No es tan fiero el león como lo pintan. Cuando Pelayo salía con David Delfín tenía pinta de muchacho caprichoso, indómito y con poder en el universo de la moda. Era muy jovencito y muy mono, se codeaba con lo más moderno de la sociedad madrileña y parecía tener el mundo a sus pies. Es decir, que tenía todos los números para ser un muchachito imposible. Una amiga tuvo que soportar que le montara un número en una fiesta –Pelayo no aceptaba bien la crítica–, pero me consta, porque así me lo ha dicho él, que está muy arrepentido de aquella escena.

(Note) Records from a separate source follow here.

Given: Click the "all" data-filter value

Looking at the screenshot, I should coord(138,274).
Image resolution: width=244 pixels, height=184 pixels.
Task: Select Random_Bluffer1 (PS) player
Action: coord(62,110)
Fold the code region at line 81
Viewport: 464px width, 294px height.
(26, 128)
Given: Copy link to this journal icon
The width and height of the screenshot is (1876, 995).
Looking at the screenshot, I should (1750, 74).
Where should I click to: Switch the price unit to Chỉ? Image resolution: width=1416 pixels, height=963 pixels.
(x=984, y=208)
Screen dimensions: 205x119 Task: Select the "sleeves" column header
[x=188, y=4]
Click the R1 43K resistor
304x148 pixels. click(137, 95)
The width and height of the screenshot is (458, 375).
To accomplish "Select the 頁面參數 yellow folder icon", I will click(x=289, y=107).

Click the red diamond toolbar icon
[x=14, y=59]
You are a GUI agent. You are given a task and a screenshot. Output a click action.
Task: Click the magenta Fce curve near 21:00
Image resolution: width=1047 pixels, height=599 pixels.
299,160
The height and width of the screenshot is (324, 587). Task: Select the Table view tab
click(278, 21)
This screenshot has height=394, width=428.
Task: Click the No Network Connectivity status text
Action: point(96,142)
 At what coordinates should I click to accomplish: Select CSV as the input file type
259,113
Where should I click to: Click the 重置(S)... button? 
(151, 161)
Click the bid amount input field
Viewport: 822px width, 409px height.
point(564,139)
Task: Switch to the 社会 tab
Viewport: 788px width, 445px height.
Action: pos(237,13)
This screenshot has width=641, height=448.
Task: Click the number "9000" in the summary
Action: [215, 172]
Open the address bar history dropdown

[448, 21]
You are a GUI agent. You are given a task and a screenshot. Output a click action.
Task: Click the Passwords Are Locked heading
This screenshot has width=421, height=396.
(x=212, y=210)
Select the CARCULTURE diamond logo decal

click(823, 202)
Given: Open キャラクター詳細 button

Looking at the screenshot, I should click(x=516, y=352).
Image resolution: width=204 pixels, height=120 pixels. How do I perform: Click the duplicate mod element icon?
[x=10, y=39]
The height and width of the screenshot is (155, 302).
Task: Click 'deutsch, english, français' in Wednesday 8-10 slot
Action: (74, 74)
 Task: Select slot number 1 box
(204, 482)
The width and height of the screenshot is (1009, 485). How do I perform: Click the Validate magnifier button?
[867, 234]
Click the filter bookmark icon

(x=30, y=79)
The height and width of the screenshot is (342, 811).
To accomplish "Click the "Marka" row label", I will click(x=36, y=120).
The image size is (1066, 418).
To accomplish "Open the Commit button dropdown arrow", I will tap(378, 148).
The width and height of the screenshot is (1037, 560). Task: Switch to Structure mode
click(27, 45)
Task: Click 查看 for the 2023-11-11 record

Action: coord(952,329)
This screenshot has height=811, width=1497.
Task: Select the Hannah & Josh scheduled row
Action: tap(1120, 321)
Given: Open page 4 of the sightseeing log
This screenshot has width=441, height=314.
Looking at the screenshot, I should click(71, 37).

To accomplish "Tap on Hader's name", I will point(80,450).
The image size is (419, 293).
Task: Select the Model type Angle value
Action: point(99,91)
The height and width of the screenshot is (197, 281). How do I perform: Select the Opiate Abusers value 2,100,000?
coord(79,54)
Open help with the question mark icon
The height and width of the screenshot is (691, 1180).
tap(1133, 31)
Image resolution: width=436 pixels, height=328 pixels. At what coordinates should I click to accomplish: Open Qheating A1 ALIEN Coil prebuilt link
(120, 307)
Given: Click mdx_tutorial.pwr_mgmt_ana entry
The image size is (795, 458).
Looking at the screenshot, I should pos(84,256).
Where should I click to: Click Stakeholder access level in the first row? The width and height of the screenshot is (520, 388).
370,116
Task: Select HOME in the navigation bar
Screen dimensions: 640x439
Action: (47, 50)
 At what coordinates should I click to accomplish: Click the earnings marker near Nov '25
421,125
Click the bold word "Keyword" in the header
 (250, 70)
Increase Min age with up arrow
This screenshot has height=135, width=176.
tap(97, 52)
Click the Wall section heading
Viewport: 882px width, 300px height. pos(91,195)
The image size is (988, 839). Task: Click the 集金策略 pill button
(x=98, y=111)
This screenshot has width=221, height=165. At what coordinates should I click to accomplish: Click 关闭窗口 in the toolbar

Trabajé con Pelayo en ‘Cámbiame Premium’ –sí, el programa en el que comenzó mi declive televisivo– y, en realidad, no tenía nada que ver con la imagen que proyectaba. Pelayo es un encantador de serpientes de manual, sí, pero además es que su simpatía y su ternura parecen de verdad, lo cual le hace mucho más peligroso. Siempre le ha acompañado la fama de trepa, pero el viernes en el ‘Deluxe’ me gustó cómo dio carpetazo a ese asunto: “¿Qué pasa? ¿Que aquellos hombres a los que les va bien no merecen ser amados?”. En realidad, no recuerdo si dijo que los hombres ricos también merecían ser amados. ‘Se non è vero è ben trobato’.

Pelayo es hoy un ídolo de adolescentes que ven en él al amigo que todas querrían tener para que las pasearan por esos mundos de amor y lujo por los que parece que transita desde que se levanta hasta que se acuesta. Lleva tres relaciones sentimentales a sus espaldas con hombres relevantes, así que va camino de convertirse en la Isabel Presyler del mundo gay. Le animo a que siga cambiando de novios. En un espíritu libre y aventurero como el suyo la estabilidad es un coñazo, para él mismo y para todos los que llevamos una vida de sofá, mantita y peliculita al atardecer.